WORK REQUEST A:
Answer these questions using the article on the judging mind:
(i) What does the article call one of the mind's primary functions?
(ii) Which earlier posts does this article follow up?
(iii) Which two people are named as sources of personality psychologies?
WORK REQUEST B:
Copy word for word the part of the article on the judging mind that opens with the words containing "This post is" and closes with "judgements on people.".

EXCERPT PROVIDED:
********************

The Judging Mind and Emotions – Attachments and Aversions

Our mind judges – that is one of its primary functions. We are so used to judging things that, so often, we do not even realise we are doing so. Wherever we are, whatever we are looking at, there is a constant commentary in our heads – that is hideous, she is wrong, that is evil, what a nasty looking man.

It is the same with our emotions. We feel; that is what we are supposed to do. And yet there are so many attachments, so many aversions, to our judgments and our feelings that we begin to act in unwise and hurtful ways.

In this article, I would like to present some thoughts. I am far from an expert, and this topic is prone to many misunderstandings. So, as with all my writings, please see this only as one person’s opinion, based on my limited experience. If anything disturbs or confuses you please leave a comment. (I wish I had an editor sometimes, heh.)

This post is a follow up to Detachment and Aversion, and Attachment to Mental Positions and Beliefs.

Judgements

Take a moment to become aware of your judging mind. Already you will have formed an opinion of many things, like this article for instance. But more important are your judgements on people.

One of the most interesting things I’ve discovered in studying various personality psychologies – ranging from George Kelly’s to Carl Jung’s – is that many agree on one thing. The way we judge a person reflects very strongly on us. In other words, if we see it in someone and have a strong reaction to it, it is very likely we have it in ourselves! Of course, whether or not we recognise this is a different matter.

********************

INFORMATION SHOWN:
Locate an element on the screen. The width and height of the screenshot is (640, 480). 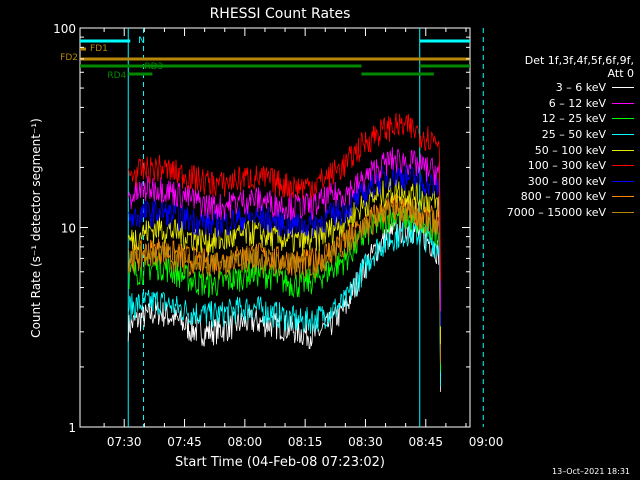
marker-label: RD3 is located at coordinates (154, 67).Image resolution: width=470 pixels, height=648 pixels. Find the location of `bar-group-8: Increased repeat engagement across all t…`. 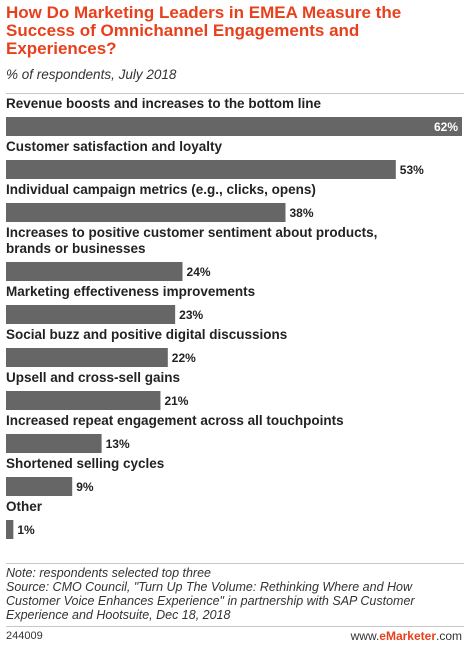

********************

EXERCISE SOLUTION A:
(i) Judging.
(ii) Detachment and Aversion, and Attachment to Mental Positions and Beliefs.
(iii) George Kelly and Carl Jung.

EXERCISE SOLUTION B:
This post is a follow up to Detachment and Aversion, and Attachment to Mental Positions and Beliefs.

Judgements

Take a moment to become aware of your judging mind. Already you will have formed an opinion of many things, like this article for instance. But more important are your judgements on people.